No take on the rest of your comment, but it’s the nature of software engineering that we work on a breadth of problems. Nobody can be a domain expert in everything.

For example: I use a configurable editor every day, but I’m not a domain expert in the configuration. An LLM wasted an hour of my day pointing me in “almost the right direction” when after 10 minutes I really needed to RTFM.

I am a domain expert in some programming languages, but now I need to implement a certain algorithm… I’m not an expert in that algorithm.
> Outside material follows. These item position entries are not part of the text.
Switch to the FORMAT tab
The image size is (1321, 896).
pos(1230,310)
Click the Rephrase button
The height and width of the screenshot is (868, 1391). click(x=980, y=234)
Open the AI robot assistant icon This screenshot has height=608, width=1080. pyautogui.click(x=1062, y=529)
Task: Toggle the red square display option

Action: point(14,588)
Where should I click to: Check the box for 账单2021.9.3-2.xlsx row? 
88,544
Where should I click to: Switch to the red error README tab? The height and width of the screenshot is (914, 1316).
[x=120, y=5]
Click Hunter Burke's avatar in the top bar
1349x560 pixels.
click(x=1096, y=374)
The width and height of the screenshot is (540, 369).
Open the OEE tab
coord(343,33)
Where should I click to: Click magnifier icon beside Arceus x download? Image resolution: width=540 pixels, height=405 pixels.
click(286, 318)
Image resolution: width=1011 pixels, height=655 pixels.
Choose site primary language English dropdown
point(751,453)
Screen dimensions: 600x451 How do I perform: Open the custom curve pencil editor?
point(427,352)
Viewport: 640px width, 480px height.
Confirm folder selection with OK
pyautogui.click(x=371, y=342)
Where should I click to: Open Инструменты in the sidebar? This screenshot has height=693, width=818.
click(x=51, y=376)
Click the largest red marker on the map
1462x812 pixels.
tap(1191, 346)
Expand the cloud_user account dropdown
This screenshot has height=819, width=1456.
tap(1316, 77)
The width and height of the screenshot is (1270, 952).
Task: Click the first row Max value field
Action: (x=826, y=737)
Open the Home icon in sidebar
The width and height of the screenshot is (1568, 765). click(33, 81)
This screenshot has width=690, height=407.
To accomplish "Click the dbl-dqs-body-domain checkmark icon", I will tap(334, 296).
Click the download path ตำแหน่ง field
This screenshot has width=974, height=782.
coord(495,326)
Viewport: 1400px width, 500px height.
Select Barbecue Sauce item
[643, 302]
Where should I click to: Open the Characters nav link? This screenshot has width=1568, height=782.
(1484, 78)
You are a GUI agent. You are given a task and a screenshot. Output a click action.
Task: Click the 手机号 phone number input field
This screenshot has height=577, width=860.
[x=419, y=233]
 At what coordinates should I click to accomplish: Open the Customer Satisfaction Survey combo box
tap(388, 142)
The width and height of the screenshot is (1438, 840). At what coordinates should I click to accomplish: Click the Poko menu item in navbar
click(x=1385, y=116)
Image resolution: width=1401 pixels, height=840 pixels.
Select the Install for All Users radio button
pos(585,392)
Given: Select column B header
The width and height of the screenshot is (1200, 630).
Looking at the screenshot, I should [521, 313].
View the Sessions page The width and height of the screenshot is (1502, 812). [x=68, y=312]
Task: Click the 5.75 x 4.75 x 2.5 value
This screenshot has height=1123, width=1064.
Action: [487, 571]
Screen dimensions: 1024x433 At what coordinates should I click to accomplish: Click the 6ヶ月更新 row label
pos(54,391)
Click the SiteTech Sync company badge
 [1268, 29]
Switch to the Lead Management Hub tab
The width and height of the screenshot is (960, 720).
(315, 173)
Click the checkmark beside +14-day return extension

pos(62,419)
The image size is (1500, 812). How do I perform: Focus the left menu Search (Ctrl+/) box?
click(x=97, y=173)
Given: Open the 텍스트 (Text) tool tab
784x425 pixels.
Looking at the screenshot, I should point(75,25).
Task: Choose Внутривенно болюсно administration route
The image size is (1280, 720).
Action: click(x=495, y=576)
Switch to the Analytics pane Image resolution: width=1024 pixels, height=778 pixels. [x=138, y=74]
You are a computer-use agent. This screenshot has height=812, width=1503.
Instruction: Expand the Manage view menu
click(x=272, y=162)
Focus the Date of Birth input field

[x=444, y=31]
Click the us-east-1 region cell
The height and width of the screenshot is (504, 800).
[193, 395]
There’s lots of traps for the unwary.

I just wanted to challenge the assumption that we are all domain experts in the things we do daily. We are, but … with limitations.

  • imiric 2 days ago

    Exactly.

    A typical programmer works within unfamiliar domains all the time. It's not just about being familiar with the programming language or tooling. Every project potentially has new challenges you haven't faced before, new APIs to evaluate and design, new tradeoffs to consider, etc.

    The less familiar you are with the domain or API, the less instincts and influence you have to steer the LLM in the right direction, and the more inclined you are to trust the tool over yourself. So when the tool is wrong, as it often still is, you can spend a lot of time fighting with it to produce the correct output.

    The example in the article is actually the best case scenario for these tools. It's essentially pattern matching using high quality code, from someone who's deeply familiar with the domain and the code they've written. The experience of someone unfamiliar trying to implement the same algorithm from scratch by relying on LLMs would be vastly different.

    • XenophileJKO 2 days ago

      I mean I "understand" your point. However, this isn't any different than being a technical lead in a system of any significant complexity.. you will constantly be reviewing work that you are not always an expert on, it is a very similar practice.

      I'm constantly reviewing things that I am not a domain expert on. I have to identify what is risky, what I don't know, etc. Throwing to the AI first is no different than throwing to someone else first. I have the same requirements. Now I can choose how much I "trust" the person or LLM. I have had coworkers I trust less than LLMs.. I'll put it that way.

      So just like with reviewing a co-worker.. pay attention to areas you are not sure what the right method is and maybe double-check it. This just isn't a "new" thing.

      • hitarpetar 16 hours ago

        > Throwing to the AI first is no different than throwing to someone else first

        except in all the ways that it is obviously different

      • imiric a day ago

        Well, you're right that reviewing someone else's work isn't new, but interacting with these tools is vastly different from communicating with a coworker.

        A competent human engineer won't delude you with claims not based in reality, and be confident about it. They can be wrong about practical ways of accomplishing something, but they won't suggest using APIs that don't exist, or go off on wild tangents because a certain word was mentioned. They won't give a different answer whenever you ask them the same question. Most importantly, conversations with humans can be productive in ways that both parties gain a deeper understanding of the topic and respect for each other. Humans can actually think and reason about topics and ideas, they can actually verify their and your claims, and they won't automatically respond with "You're right!" at any counterargument or suggestion.

        Furthermore, the marketing around "AI" is strongly based on promoting their superhuman abilities. If we're led to believe that these are superintelligent machines, we're more inclined to trust their output. We have people using them as medical professionals, thinking that they're talking to a god, and being influenced by them. Trusting them to produce software is somewhere on that scale. All of this is highly misleading and potentially dangerous.

        Any attempt at anthropomorphizing "AI" is a mistake. You can get much more out of them by using them as what they are: excellent pattern matching probabilistic tools.